On Wed, 2012-05-09 at 08:33 +0100, Steve T wrote:
> Evolution 3.2.3, Gnome 3, FC 16
> 
> It's no major issue, but Evolution tends to take an age to close down.
> I have a few 'virtual' folders. Although I have cut down the virtual
> folder list dramatically as it affected  the start up time, I still
> have about 25 'virtual' folders that I use to split my personal,
> business and family mail. The Evolution shut down time can run into
> 10-15 minutes.
> 
> I have about 46,000 inbox mails and 8000 sent mails that are being
> processed into the virtual folders.
> 
> Anyone have any idea as to why it's taking so long? 

        Hi,
it can be partly due to virtual folders, they are slower since
db-summary landed, though that's subject to change. Nonetheless, to be
sure, it would be good to get a backtrace of stuck evolution, to have an
idea what it tries to do and what takes that long. You can get backtrace
of running evolution with command like this:
   $ gdb --batch --ex "t a a bt" -pid=PID &>bt.txt
where PID is a process ID of running evolution (ps ax | grep evolution).

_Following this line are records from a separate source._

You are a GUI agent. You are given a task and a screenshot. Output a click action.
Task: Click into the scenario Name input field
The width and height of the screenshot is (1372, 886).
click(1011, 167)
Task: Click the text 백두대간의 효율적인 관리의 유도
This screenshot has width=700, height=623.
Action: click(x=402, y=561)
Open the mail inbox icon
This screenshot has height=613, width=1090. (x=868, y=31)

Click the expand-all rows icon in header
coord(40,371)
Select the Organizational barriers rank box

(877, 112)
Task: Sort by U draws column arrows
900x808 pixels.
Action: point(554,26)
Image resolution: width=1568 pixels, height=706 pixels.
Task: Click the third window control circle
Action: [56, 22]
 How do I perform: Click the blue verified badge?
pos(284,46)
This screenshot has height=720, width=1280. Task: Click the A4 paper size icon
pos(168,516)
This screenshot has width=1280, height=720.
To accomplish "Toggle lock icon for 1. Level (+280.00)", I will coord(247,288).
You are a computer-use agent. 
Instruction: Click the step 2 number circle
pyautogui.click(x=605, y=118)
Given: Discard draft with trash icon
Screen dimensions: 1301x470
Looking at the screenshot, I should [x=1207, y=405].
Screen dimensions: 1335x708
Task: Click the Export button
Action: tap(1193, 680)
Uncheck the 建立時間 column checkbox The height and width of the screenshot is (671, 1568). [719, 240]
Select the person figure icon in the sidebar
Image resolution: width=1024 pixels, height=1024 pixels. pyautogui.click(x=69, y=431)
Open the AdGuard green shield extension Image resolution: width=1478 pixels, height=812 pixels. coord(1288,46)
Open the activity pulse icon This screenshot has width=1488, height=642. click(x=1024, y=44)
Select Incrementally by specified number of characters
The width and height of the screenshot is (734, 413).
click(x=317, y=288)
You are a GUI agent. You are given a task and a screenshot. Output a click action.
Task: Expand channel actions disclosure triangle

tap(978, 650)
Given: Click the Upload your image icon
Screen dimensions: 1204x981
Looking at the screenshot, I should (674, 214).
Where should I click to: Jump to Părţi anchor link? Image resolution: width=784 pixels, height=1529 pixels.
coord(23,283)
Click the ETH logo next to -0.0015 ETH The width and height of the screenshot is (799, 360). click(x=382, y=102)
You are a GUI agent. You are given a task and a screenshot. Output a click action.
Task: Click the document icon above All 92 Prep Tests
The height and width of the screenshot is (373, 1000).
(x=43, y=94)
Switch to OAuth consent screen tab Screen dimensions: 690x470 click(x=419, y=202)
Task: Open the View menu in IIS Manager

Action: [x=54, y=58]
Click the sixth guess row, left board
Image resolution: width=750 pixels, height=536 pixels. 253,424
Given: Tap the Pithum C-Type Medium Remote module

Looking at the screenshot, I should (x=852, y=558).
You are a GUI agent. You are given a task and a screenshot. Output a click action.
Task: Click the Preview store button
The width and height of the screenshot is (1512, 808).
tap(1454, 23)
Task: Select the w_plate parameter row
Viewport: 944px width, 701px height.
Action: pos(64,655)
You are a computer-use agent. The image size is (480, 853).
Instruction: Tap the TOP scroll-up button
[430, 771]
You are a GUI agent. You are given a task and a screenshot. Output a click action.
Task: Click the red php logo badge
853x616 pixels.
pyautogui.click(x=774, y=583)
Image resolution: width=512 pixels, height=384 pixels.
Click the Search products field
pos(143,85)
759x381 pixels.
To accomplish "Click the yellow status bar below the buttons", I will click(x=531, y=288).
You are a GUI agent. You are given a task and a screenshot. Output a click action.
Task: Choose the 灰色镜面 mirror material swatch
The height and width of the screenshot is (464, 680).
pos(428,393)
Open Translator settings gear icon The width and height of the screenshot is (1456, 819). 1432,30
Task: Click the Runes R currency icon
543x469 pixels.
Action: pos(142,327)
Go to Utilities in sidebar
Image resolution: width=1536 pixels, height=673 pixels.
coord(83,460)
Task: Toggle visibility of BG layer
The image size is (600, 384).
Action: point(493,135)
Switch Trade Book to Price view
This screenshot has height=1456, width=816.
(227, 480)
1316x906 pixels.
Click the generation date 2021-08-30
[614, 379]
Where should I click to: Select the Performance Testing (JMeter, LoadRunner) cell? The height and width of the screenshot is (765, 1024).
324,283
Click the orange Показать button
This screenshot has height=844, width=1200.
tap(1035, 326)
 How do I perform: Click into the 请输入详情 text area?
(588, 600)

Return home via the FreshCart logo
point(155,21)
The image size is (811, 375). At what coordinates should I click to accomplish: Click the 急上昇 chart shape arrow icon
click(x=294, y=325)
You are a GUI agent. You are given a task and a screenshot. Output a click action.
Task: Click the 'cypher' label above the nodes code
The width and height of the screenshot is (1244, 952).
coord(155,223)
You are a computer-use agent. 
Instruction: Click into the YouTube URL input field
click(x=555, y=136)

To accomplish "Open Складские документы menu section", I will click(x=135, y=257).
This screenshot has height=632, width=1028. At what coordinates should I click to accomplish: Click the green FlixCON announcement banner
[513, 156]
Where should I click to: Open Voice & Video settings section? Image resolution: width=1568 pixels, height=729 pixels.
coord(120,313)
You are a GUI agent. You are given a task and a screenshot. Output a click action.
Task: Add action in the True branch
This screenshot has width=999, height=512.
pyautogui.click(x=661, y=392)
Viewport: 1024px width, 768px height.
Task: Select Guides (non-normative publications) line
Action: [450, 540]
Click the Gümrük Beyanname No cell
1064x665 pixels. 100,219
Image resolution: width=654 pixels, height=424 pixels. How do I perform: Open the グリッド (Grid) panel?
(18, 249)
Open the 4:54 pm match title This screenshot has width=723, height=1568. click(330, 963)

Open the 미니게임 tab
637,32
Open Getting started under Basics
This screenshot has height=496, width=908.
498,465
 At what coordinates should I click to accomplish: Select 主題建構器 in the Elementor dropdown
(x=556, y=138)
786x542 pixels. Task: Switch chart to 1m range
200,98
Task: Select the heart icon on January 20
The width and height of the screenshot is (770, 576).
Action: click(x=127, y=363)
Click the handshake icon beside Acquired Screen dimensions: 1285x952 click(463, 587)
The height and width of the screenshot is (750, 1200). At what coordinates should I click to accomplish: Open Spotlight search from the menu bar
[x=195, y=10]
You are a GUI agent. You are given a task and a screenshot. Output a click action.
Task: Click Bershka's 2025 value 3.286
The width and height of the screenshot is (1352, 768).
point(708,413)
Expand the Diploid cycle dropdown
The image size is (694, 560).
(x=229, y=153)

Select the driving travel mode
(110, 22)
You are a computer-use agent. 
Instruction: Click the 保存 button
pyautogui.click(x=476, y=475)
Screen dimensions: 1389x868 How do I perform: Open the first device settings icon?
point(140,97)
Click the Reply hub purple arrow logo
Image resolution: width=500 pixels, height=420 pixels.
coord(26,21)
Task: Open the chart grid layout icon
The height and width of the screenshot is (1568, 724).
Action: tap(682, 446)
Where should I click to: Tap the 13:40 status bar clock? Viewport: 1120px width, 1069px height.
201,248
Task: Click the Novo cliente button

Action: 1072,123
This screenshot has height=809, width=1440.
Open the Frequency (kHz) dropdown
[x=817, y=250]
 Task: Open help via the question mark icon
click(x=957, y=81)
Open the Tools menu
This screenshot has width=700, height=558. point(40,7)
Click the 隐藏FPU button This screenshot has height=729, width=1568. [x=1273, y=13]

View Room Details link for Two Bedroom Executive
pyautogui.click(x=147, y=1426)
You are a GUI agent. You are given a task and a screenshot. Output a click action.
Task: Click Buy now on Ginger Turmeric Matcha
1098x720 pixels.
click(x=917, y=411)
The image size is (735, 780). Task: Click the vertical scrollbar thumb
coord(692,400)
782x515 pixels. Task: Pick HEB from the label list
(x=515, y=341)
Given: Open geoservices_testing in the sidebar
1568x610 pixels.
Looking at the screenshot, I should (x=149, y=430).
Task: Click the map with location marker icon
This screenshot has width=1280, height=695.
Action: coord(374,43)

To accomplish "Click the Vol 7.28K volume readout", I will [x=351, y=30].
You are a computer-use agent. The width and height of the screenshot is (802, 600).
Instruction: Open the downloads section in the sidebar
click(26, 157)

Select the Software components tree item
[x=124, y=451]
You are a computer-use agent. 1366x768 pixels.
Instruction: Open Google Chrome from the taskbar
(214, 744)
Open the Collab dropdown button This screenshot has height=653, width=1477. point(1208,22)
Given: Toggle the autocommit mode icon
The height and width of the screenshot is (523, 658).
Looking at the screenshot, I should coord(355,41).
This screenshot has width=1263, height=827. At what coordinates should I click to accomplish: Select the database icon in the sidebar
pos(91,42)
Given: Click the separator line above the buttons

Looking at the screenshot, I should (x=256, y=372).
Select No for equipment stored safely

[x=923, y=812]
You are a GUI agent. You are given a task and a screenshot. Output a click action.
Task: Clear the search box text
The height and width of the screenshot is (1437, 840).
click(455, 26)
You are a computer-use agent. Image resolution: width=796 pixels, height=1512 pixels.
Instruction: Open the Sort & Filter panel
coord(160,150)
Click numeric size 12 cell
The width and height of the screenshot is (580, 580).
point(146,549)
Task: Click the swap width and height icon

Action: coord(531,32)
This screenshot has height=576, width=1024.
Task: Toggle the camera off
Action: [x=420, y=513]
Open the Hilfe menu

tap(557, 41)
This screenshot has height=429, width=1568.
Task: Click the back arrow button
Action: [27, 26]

Make sure the bt.txt doesn't expose any private information, like
passwords (I usually search for "pass" (quotes for clarity only)). Also
make sure you'll have installed debug info packages at least for
gtkhtml3, evolution-data-server, evolution and any other evolution's
third party providers/backends, like evolution-rss,
evolution-exchange, ... if they are used on your machine.

The current approach of closing evolution is that it stays running till
any activity is active. These activities are usually shown in status
bar, thus check what's written there while evolution is stuck. Basically
once the status bar is empty, evolution quits.